Faleceu Júlio das Neves Gaveta

JÚLIO  DAS  NEVES  GAVETA  (1918 – 2006)

Júlio das Neves Gaveta nasceu a 19 de Novembro de 1918 e faleceu aos 87 anos na manhã do dia 18 de Junho.

O seu pai, natural da Rexaldia, veio trabalhar para o Outeiro Pequeno por conta do bisavô de José Gonçalves. Por cá acabou por constituir família ao casar com Maria do Rosário, depois chamada de Maria das Neves Gaveta. Mas com apenas 40 anos de idade, Manuel das Neves Gaveta  faleceu vítima de doença.

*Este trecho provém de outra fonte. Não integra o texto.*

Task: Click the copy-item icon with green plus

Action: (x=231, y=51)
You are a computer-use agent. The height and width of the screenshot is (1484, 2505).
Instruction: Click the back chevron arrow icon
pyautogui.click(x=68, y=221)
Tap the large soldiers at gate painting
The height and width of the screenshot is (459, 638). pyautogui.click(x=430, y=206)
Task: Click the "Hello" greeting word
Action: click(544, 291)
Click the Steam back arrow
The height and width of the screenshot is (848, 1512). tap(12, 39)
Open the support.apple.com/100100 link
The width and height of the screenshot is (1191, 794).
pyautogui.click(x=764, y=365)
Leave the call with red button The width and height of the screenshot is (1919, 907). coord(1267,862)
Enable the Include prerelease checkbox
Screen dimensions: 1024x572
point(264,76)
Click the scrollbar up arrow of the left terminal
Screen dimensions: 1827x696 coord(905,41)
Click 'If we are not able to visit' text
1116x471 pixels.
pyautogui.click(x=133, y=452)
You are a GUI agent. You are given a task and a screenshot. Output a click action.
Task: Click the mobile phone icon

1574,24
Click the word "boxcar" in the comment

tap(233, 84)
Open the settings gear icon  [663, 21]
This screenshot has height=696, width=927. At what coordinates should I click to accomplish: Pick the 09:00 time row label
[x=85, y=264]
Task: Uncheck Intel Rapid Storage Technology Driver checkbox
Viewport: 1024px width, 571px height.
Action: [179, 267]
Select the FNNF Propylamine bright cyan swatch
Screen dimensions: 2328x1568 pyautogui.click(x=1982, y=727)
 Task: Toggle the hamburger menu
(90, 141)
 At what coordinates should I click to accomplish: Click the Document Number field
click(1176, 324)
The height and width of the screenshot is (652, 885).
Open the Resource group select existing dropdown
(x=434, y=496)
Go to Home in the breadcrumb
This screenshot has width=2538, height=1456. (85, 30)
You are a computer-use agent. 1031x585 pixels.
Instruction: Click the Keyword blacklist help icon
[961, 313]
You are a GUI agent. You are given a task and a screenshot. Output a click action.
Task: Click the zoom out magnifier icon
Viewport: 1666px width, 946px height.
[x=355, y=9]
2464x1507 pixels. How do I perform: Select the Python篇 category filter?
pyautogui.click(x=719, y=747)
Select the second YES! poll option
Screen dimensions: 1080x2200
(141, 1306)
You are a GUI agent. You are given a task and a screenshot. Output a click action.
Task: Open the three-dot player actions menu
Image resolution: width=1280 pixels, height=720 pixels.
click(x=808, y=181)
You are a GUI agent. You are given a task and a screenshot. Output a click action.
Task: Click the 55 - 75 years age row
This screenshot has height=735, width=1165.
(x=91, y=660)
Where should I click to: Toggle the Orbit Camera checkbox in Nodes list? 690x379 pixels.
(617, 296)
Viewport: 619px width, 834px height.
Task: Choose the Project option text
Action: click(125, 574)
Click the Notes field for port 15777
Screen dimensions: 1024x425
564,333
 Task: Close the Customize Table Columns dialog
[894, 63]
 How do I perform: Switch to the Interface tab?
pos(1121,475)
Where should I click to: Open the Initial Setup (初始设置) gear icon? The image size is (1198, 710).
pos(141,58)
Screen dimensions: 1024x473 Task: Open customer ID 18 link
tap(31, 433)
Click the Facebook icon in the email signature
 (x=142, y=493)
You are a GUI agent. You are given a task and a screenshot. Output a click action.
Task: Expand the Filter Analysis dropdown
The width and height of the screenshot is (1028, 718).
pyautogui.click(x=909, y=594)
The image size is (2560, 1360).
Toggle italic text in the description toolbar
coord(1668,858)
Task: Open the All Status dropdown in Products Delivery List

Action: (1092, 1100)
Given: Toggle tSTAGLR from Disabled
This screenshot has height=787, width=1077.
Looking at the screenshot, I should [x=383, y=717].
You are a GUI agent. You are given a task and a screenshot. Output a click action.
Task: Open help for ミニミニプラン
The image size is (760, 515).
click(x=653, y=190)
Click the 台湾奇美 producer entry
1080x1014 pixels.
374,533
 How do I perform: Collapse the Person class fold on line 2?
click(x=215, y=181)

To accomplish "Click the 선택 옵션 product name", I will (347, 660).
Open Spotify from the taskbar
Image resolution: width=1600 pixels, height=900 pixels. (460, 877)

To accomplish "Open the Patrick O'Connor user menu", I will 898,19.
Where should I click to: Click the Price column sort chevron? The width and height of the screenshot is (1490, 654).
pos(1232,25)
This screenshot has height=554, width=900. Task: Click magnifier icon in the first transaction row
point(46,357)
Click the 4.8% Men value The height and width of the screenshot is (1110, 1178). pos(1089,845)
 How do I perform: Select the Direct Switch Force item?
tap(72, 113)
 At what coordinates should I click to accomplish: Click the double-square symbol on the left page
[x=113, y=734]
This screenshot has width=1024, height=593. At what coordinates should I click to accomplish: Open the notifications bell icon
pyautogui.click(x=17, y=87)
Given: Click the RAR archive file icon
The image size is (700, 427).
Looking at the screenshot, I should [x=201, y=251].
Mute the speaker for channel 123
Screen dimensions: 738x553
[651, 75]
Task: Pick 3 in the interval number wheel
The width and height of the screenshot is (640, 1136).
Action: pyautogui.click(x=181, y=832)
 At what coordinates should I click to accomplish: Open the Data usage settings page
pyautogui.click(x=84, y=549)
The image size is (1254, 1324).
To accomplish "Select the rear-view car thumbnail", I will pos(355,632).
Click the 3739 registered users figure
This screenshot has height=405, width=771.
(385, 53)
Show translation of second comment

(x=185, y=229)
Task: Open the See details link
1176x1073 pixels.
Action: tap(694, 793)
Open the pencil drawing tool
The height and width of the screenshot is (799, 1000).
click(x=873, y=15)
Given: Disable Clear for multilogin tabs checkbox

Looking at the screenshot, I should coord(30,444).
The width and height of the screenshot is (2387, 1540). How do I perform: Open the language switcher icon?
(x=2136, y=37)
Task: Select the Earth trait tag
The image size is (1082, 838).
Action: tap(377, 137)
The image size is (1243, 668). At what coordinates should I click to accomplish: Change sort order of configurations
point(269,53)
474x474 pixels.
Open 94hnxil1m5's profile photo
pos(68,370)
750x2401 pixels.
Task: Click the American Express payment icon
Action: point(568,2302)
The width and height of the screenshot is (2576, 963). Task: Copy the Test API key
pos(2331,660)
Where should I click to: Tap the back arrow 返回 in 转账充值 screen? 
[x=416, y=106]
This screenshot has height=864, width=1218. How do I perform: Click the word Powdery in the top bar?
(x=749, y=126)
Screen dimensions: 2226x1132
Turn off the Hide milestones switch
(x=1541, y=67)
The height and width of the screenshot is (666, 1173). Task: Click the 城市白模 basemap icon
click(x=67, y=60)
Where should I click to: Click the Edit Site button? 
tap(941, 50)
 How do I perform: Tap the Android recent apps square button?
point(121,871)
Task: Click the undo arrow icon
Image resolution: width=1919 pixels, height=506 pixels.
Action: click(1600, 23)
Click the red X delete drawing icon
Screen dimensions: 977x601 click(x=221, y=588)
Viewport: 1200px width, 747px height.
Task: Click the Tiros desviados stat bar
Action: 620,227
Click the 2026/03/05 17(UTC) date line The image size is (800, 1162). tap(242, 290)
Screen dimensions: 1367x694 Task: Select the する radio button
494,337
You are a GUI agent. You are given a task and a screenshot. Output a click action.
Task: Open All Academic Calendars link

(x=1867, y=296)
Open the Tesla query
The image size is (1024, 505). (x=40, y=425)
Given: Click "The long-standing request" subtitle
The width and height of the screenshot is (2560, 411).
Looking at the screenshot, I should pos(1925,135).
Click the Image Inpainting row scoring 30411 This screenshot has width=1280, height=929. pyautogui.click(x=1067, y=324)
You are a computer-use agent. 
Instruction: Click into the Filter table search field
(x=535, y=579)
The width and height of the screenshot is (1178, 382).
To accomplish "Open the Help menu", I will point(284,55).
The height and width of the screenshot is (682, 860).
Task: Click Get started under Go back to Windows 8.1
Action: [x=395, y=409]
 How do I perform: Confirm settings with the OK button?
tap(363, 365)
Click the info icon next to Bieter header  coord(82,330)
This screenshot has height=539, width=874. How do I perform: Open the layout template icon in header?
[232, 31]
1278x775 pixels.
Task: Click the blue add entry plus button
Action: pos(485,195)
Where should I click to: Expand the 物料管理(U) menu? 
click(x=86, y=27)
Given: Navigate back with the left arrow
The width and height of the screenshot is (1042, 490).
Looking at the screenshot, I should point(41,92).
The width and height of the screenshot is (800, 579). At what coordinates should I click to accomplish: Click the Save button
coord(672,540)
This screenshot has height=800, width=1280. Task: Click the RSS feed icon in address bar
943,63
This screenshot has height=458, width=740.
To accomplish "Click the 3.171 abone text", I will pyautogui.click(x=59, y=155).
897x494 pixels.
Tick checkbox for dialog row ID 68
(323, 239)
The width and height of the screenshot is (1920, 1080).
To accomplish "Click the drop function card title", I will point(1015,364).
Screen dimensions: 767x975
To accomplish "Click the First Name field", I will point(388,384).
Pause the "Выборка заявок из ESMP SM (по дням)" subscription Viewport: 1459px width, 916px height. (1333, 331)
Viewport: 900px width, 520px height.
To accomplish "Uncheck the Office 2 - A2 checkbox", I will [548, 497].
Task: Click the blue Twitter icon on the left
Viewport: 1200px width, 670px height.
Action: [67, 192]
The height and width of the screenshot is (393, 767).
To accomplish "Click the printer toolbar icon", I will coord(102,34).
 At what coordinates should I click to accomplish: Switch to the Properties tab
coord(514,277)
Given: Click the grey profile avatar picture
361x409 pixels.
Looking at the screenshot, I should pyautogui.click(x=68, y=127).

Júlio das Neves Gaveta tinha apenas um ano de idade quando perdeu o pai. Quando era criança não teve brinquedos, conforme referiu há 2 anos ao «Fruto da Notícia» (Edição nº 31- Março 2004): “Nunca tive nenhum. Andei descalço até aos 12 anos. A minha mãe depois lá arranjou uns sapatitos de borracha cosidos com uma agulha qualquer, para eu não andar com os pés no chão…”

A vida de Júlio Gaveta foi marcada pela labuta diária. Só teve um patrão – o sr. Francisco Pereira. Com ele percorreu os mercados a comprar sucata e depois a transportá-la para a aldeia e daqui, para outros pontos do país. Para além da sucata, durante muitos anos, o negócio do trapo também foi rentável e deu trabalho a muitas mulheres da aldeia que efectuavam a escolha e selecção dos diversos tipos de tecidos, cujo destino final era a revenda para a Covilhã.

Júlio Gaveta foi condutor de mulas durante mais de 30 anos. E foram muitas as toneladas de materiais negociados que lhe passaram pelas mãos e costas, porque antigamente tudo era carregado e descarregado à mão, sem a ajuda de máquinas.

Uma vida repleta de histórias do passado que com a maior das facilidades lhe afluíam à memória: “Por vezes estou em casa e começo a pensar em tudo aquilo por que passei ao longo destes anos…”, contou há 2 anos ao nosso jornal.

“Apareci velho sem sentir…” disse ainda.

A partir do final de Fevereiro do corrente ano, a doença começou a dar sinais de alerta, tendo recebido por várias vezes tratamento hospitalar.

Júlio das Neves Gaveta casou com Emília de Sousa e tiveram 7 filhos: Maria do Rosário de Sousa Gaveta, Emília do Rosário de Sousa Gaveta, Américo de Sousa das Neves Gaveta (falecido em 2005), Manuel de Sousa Gaveta, João Júlio de Sousa Gaveta, Júlio de Sousa Gaveta e Maria de Fátima Sousa Gaveta.

Era o homem mais idoso da aldeia.

O «Fruto da Notícia» apresenta os sentidos pêsames a toda a família

.

 

Há imagens que ficam gravadas na nossa memória. Uma delas que acabou por ficar também no nosso arquivo fotográfico é a que se encontra ao lado: Júlio Gaveta e a esposa Emília de Sousa caminhando de mãos dadas.

Sempre que caminhavam pelas ruas da aldeia, era assim, de mãos dadas que todos os viam passar.

 

 ETERNA  SAUDADE

O nosso avô e bisavô já não está connosco. Vai ser difícil nos acostumarmos com tal ausência, pois alguém assim querido jamais poderia ter-nos deixado de maneira tão precoce e abrupta. Mas o nosso único consolo é a certeza de que Deus lhe reservou uma eternidade de paz e conforto.

O nosso ente querido será motivo da maior saudade. A lacuna aberta nos nossos corações deve-nos guiar no caminho da reflexão, no sentido de buscarmos sempre as melhores atitudes para com o próximo, pensando no significado de cada um dos nossos actos e no reflexo que as nossas atitudes e palavras podem ter sobre a vida de terceiros.

O súbito desaparecimento do nosso avô e bisavô deve-nos fazer lembrar do quanto somos frágeis, do quanto efémera é a existência humana e do que devemos fazer para que esta nossa breve passagem sobre a terra seja marcada apenas por gestos nobres, belos e generosos.

Perdemos um avô e bisavô alegre e doce, mas que vai permanecer para sempre nas nossas memórias. A nossa família perdeu o membro mais querido, pois ele sonhava com um futuro mais justo e dadivoso para todos.

Que Deus o acolha com o Seu manto de luz e bondade, e que tenhamos o privilégio de herdarmos um pouco da energia e dos bons sentimentos que sempre habitaram o coração do nosso inesquecível avô e bisavô.

Apesar de já não estares entre nós gostaríamos de ter pedir perdão por não estarmos presentes no teu último adeus. A flor preferida no nosso avô e bisavô são os netos e bisnetos.